Start of DATA FOR REVIEW
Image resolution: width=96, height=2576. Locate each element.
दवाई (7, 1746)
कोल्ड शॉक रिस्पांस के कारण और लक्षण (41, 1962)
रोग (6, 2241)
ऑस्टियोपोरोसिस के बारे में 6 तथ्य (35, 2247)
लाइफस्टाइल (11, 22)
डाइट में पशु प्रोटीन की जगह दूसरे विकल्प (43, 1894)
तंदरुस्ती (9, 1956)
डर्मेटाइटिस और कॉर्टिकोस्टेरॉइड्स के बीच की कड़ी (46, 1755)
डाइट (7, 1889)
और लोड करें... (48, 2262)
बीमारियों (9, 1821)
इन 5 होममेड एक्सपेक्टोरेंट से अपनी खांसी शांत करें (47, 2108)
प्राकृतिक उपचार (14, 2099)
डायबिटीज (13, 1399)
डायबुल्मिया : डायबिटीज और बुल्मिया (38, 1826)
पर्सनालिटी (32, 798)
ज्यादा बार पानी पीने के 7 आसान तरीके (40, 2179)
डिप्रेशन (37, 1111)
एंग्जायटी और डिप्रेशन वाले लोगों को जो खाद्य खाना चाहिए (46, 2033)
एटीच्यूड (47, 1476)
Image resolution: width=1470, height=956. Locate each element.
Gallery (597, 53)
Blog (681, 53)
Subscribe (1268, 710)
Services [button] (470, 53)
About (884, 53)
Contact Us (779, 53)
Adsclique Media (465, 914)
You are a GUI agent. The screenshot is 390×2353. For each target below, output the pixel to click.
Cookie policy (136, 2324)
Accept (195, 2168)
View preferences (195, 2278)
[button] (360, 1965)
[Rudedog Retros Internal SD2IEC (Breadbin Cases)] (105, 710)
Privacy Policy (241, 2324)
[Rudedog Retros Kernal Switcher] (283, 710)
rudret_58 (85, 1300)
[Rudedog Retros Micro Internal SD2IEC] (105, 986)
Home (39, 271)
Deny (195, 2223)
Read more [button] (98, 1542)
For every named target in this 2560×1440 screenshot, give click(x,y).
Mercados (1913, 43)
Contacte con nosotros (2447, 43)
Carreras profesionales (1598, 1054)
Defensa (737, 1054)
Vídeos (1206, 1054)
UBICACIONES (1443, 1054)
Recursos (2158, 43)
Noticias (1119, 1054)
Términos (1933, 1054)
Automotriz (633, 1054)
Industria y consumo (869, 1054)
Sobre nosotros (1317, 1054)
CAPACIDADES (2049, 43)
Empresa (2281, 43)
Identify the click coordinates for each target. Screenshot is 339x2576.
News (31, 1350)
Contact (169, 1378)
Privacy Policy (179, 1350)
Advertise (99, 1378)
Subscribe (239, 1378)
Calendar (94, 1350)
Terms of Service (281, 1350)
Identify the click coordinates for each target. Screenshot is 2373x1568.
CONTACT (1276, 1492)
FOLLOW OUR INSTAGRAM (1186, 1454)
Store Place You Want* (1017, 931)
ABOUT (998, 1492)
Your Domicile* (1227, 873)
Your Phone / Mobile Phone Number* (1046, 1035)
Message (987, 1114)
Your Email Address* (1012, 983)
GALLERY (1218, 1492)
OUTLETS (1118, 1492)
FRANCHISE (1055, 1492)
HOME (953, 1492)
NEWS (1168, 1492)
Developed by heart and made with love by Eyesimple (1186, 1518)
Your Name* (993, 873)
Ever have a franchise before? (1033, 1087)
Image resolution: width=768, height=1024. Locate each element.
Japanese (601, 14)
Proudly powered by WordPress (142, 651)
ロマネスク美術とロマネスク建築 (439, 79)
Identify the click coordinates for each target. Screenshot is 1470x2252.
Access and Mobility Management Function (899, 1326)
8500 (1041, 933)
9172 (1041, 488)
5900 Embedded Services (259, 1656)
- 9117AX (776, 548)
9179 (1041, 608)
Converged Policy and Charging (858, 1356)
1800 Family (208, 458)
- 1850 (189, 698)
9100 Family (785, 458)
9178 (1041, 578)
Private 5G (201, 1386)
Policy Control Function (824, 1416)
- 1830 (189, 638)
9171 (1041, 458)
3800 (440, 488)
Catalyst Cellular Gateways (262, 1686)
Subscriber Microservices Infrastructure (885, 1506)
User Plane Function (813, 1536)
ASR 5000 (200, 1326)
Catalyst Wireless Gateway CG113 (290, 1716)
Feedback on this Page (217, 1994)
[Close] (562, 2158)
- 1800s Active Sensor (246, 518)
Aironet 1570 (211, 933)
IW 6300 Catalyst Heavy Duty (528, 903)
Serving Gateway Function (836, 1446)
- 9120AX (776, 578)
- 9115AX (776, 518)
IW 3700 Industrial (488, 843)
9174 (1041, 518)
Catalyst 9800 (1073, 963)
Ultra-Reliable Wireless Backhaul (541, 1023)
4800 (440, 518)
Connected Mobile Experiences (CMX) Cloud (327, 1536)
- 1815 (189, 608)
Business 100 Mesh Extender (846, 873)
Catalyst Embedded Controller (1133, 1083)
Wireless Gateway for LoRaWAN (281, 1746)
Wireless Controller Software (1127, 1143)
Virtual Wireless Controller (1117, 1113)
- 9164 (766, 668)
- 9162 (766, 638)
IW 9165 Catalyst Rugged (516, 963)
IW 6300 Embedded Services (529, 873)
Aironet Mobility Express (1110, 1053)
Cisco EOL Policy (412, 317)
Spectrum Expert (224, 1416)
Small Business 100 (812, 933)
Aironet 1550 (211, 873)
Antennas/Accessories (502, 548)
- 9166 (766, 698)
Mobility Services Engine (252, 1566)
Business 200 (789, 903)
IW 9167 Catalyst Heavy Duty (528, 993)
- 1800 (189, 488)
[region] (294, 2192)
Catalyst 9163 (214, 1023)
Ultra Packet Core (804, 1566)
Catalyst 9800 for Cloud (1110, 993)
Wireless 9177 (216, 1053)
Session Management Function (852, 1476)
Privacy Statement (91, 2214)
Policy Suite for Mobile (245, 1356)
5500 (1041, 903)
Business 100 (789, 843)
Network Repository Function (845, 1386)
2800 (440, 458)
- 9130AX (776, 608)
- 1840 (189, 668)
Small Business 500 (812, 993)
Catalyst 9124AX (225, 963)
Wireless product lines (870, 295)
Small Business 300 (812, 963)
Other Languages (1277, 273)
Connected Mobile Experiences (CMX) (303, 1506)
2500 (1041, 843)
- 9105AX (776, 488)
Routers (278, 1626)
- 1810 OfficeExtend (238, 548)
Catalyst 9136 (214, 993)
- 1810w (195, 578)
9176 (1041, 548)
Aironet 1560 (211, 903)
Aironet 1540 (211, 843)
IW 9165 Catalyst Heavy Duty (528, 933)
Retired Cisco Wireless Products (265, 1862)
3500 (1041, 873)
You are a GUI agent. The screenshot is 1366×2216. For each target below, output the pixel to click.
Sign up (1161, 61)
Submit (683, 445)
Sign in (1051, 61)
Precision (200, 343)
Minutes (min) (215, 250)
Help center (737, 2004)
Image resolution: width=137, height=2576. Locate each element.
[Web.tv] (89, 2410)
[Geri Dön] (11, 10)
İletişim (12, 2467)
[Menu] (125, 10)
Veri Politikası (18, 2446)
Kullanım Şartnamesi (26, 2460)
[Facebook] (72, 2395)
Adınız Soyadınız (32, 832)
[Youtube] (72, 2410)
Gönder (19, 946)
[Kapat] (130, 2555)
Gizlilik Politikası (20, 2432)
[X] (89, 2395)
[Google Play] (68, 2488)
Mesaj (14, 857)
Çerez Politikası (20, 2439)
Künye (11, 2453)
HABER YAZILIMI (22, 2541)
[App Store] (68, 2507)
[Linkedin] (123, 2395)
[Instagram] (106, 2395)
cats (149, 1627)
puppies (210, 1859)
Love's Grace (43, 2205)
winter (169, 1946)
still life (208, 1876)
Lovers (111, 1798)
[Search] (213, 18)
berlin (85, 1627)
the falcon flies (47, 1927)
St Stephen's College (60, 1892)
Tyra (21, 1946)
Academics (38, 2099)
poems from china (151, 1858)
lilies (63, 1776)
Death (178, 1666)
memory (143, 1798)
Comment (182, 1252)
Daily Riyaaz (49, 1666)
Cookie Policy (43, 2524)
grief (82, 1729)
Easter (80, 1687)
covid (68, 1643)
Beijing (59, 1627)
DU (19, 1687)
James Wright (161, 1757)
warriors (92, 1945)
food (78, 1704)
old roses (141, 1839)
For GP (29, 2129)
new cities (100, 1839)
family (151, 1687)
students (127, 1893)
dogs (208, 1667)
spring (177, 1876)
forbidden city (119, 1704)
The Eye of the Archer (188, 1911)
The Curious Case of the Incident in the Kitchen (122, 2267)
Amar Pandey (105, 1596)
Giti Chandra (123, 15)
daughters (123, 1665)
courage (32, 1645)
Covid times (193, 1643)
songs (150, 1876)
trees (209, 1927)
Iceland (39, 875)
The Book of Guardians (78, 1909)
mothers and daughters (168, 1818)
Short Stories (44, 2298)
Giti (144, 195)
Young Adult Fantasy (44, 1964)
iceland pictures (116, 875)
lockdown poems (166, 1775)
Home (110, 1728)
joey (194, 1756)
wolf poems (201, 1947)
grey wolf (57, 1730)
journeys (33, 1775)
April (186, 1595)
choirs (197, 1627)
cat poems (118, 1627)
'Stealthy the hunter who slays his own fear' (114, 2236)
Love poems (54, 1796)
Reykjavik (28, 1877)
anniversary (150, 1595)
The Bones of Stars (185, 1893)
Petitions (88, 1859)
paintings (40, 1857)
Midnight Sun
End of DATA FOR REVIEW
Please find every line in the records above that holds the word "button" and copy it.

Services [button] (470, 53)
[button] (360, 1965)
Read more [button] (98, 1542)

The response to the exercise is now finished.